## Texte sélectionné
******
Racontée par Jacques Perrier, conservateur du musée.
1958
Je vois le jour alors que mon père, Charles Perrier, mécanicien en machines à écrire, ouvre un atelier indépendant.
Pendant mon enfance, j’aime jouer près de lui, le regardant démonter des machines avant de l’imiter. J’ai dû passer l’essentiel de mes vacances scolaires dans son atelier, d’abord à bricoler, puis à me rendre utile.
1958 voit aussi la commercialisation d'une machine révolutionnaire, l'Hermès 3000, qui demeure iconique 60 ans plus tard, grâce notamment à Tom Hanks.
Début des années 1970
Aux côtés de mon père, j’acquiers de nouvelles compétences hors-atelier, en assurant par ex. les services d’entretien dans de grandes entreprises régionales, telles la Tour Edipresse ou l'Ecole Hotelière.
En 1973, je commence mon apprentissage chez Fonjallaz & Oetiker, sur les traces directes de mon père. En effet, mon superviseur n’est autre que Monsieur Roger Goy, son collègue trente ans plus tôt.
Fin des années 1970
Les technologies digitales s’implantent dans les bureaux. Embauché par mon père après mon apprentissage, je l’assiste tout en actualisant ma formation par des cours d'électronique.
1987
Je reprends naturellement l’entreprise familiale lorsque mon père atteint l’âge de la retraite.
C'est l'époque où tout ce qui était analogique devient digital. Les disques en vinyl disparaissent au profit des CD, la photo argentique cède le pas à la numérique, et bien sûr, les machines à écrire mécaniques ne se vendent plus qu'au compte-gouttes.
******
## Matériel
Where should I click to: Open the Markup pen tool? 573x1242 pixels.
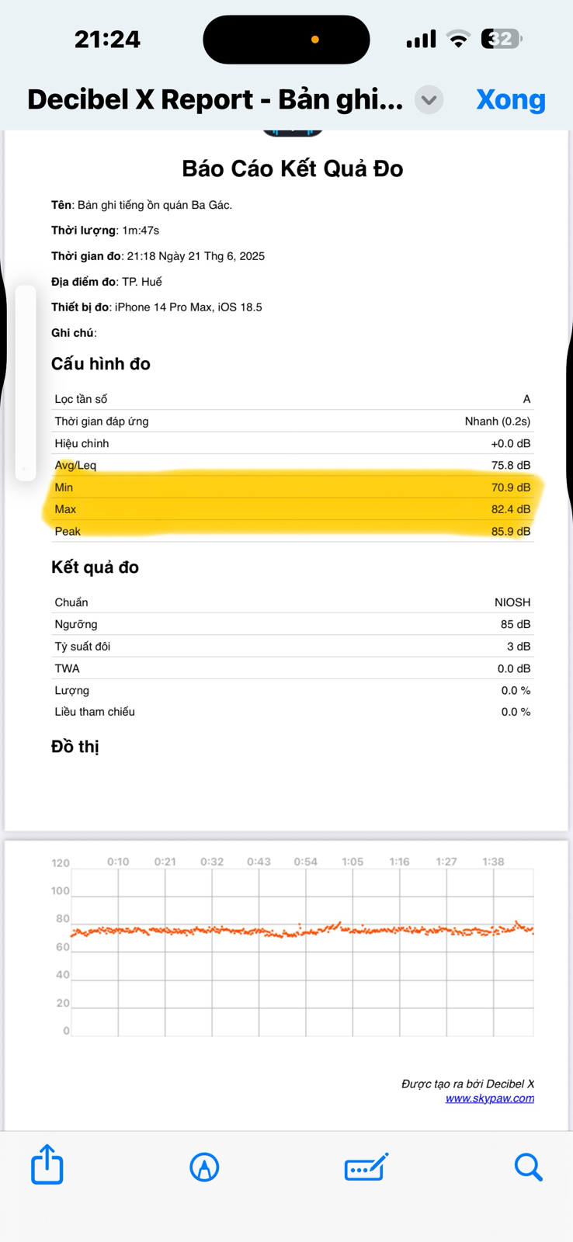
******
## Travail à faire
D'après le texte sélectionné, dans quelle entreprise Jacques Perrier commence-t-il son apprentissage en 1973 ?

## Solution proposée
Chez Fonjallaz & Oetiker.